**The problem**: Every entry must be repeated exactly in the answer.

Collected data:
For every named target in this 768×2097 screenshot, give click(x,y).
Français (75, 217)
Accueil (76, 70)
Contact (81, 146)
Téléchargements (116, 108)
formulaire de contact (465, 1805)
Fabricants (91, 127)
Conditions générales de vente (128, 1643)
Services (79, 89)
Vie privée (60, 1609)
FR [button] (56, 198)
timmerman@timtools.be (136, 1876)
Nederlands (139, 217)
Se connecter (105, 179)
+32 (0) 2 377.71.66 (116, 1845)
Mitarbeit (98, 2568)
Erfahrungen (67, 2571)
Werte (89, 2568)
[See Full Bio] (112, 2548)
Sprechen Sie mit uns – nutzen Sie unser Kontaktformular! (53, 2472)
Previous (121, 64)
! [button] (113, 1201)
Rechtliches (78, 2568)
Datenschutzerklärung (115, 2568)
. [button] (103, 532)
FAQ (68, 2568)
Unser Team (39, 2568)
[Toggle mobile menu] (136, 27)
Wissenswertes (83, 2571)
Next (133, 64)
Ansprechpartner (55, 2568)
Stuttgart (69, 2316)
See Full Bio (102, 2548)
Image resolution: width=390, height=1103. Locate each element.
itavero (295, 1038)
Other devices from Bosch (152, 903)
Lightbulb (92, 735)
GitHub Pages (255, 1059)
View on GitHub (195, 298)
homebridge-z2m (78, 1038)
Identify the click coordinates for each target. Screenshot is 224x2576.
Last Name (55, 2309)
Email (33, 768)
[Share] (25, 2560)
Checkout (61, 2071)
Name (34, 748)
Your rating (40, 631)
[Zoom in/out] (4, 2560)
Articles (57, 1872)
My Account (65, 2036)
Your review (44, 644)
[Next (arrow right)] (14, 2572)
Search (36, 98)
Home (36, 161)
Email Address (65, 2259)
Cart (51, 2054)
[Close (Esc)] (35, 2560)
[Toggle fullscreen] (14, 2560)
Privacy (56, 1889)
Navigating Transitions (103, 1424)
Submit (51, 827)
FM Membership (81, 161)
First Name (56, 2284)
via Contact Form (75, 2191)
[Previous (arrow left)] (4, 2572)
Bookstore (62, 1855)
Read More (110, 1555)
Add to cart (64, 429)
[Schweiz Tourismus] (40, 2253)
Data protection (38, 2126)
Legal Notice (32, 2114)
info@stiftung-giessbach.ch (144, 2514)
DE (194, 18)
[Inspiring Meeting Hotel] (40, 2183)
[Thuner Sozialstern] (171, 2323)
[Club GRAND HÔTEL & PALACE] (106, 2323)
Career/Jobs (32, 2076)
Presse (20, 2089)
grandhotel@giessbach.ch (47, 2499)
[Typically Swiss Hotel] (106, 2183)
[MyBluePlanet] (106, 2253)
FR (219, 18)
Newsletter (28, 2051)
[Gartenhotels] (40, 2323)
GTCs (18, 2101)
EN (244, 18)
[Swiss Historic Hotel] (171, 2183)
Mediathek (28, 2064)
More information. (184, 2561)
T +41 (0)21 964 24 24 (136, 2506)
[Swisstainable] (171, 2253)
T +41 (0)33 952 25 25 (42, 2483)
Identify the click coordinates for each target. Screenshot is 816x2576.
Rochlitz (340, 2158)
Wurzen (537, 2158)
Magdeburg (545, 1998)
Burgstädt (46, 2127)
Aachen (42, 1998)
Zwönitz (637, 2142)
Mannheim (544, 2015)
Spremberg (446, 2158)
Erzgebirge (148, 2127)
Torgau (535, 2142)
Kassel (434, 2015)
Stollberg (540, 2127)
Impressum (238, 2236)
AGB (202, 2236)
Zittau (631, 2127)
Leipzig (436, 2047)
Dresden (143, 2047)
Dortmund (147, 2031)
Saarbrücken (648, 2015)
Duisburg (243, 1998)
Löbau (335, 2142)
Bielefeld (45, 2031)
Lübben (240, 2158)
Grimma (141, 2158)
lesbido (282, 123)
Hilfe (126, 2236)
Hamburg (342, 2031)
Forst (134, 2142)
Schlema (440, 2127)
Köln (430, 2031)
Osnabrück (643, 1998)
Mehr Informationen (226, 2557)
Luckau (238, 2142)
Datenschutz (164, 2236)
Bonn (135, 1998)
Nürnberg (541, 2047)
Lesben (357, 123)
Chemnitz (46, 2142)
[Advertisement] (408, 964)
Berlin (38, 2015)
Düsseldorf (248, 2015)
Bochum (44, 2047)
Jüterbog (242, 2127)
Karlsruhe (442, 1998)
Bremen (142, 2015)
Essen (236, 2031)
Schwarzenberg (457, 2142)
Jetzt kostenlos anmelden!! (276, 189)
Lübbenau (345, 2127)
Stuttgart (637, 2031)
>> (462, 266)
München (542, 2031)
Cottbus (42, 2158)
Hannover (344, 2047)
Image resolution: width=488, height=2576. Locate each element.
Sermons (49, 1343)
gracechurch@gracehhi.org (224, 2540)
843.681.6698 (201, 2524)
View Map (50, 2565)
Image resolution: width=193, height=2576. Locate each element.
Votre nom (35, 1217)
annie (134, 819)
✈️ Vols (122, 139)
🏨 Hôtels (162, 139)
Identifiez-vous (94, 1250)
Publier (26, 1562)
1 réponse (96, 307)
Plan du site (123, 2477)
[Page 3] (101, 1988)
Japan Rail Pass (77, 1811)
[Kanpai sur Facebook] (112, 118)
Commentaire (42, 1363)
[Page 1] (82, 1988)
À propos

**Answer to this problem**:
For every named target in this 768×2097 screenshot, give click(x,y).
Français (75, 217)
Accueil (76, 70)
Contact (81, 146)
Téléchargements (116, 108)
formulaire de contact (465, 1805)
Fabricants (91, 127)
Conditions générales de vente (128, 1643)
Services (79, 89)
Vie privée (60, 1609)
FR [button] (56, 198)
timmerman@timtools.be (136, 1876)
Nederlands (139, 217)
Se connecter (105, 179)
+32 (0) 2 377.71.66 (116, 1845)
Mitarbeit (98, 2568)
Erfahrungen (67, 2571)
Werte (89, 2568)
[See Full Bio] (112, 2548)
Sprechen Sie mit uns – nutzen Sie unser Kontaktformular! (53, 2472)
Previous (121, 64)
! [button] (113, 1201)
Rechtliches (78, 2568)
Datenschutzerklärung (115, 2568)
. [button] (103, 532)
FAQ (68, 2568)
Unser Team (39, 2568)
[Toggle mobile menu] (136, 27)
Wissenswertes (83, 2571)
Next (133, 64)
Ansprechpartner (55, 2568)
Stuttgart (69, 2316)
See Full Bio (102, 2548)
Image resolution: width=390, height=1103. Locate each element.
itavero (295, 1038)
Other devices from Bosch (152, 903)
Lightbulb (92, 735)
GitHub Pages (255, 1059)
View on GitHub (195, 298)
homebridge-z2m (78, 1038)
Identify the click coordinates for each target. Screenshot is 224x2576.
Last Name (55, 2309)
Email (33, 768)
[Share] (25, 2560)
Checkout (61, 2071)
Name (34, 748)
Your rating (40, 631)
[Zoom in/out] (4, 2560)
Articles (57, 1872)
My Account (65, 2036)
Your review (44, 644)
[Next (arrow right)] (14, 2572)
Search (36, 98)
Home (36, 161)
Email Address (65, 2259)
Cart (51, 2054)
[Close (Esc)] (35, 2560)
[Toggle fullscreen] (14, 2560)
Privacy (56, 1889)
Navigating Transitions (103, 1424)
Submit (51, 827)
FM Membership (81, 161)
First Name (56, 2284)
via Contact Form (75, 2191)
[Previous (arrow left)] (4, 2572)
Bookstore (62, 1855)
Read More (110, 1555)
Add to cart (64, 429)
[Schweiz Tourismus] (40, 2253)
Data protection (38, 2126)
Legal Notice (32, 2114)
info@stiftung-giessbach.ch (144, 2514)
DE (194, 18)
[Inspiring Meeting Hotel] (40, 2183)
[Thuner Sozialstern] (171, 2323)
[Club GRAND HÔTEL & PALACE] (106, 2323)
Career/Jobs (32, 2076)
Presse (20, 2089)
grandhotel@giessbach.ch (47, 2499)
[Typically Swiss Hotel] (106, 2183)
[MyBluePlanet] (106, 2253)
FR (219, 18)
Newsletter (28, 2051)
[Gartenhotels] (40, 2323)
GTCs (18, 2101)
EN (244, 18)
[Swiss Historic Hotel] (171, 2183)
Mediathek (28, 2064)
More information. (184, 2561)
T +41 (0)21 964 24 24 (136, 2506)
[Swisstainable] (171, 2253)
T +41 (0)33 952 25 25 (42, 2483)
Identify the click coordinates for each target. Screenshot is 816x2576.
Rochlitz (340, 2158)
Wurzen (537, 2158)
Magdeburg (545, 1998)
Burgstädt (46, 2127)
Aachen (42, 1998)
Zwönitz (637, 2142)
Mannheim (544, 2015)
Spremberg (446, 2158)
Erzgebirge (148, 2127)
Torgau (535, 2142)
Kassel (434, 2015)
Stollberg (540, 2127)
Impressum (238, 2236)
AGB (202, 2236)
Zittau (631, 2127)
Leipzig (436, 2047)
Dresden (143, 2047)
Dortmund (147, 2031)
Saarbrücken (648, 2015)
Duisburg (243, 1998)
Löbau (335, 2142)
Bielefeld (45, 2031)
Lübben (240, 2158)
Grimma (141, 2158)
lesbido (282, 123)
Hilfe (126, 2236)
Hamburg (342, 2031)
Forst (134, 2142)
Schlema (440, 2127)
Köln (430, 2031)
Osnabrück (643, 1998)
Mehr Informationen (226, 2557)
Luckau (238, 2142)
Datenschutz (164, 2236)
Bonn (135, 1998)
Nürnberg (541, 2047)
Lesben (357, 123)
Chemnitz (46, 2142)
[Advertisement] (408, 964)
Berlin (38, 2015)
Düsseldorf (248, 2015)
Bochum (44, 2047)
Jüterbog (242, 2127)
Karlsruhe (442, 1998)
Bremen (142, 2015)
Essen (236, 2031)
Schwarzenberg (457, 2142)
Jetzt kostenlos anmelden!! (276, 189)
Lübbenau (345, 2127)
Stuttgart (637, 2031)
>> (462, 266)
München (542, 2031)
Cottbus (42, 2158)
Hannover (344, 2047)
Image resolution: width=488, height=2576. Locate each element.
Sermons (49, 1343)
gracechurch@gracehhi.org (224, 2540)
843.681.6698 (201, 2524)
View Map (50, 2565)
Image resolution: width=193, height=2576. Locate each element.
Votre nom (35, 1217)
annie (134, 819)
✈️ Vols (122, 139)
🏨 Hôtels (162, 139)
Identifiez-vous (94, 1250)
Publier (26, 1562)
1 réponse (96, 307)
Plan du site (123, 2477)
[Page 3] (101, 1988)
Japan Rail Pass (77, 1811)
[Kanpai sur Facebook] (112, 118)
Commentaire (42, 1363)
[Page 1] (82, 1988)
À propos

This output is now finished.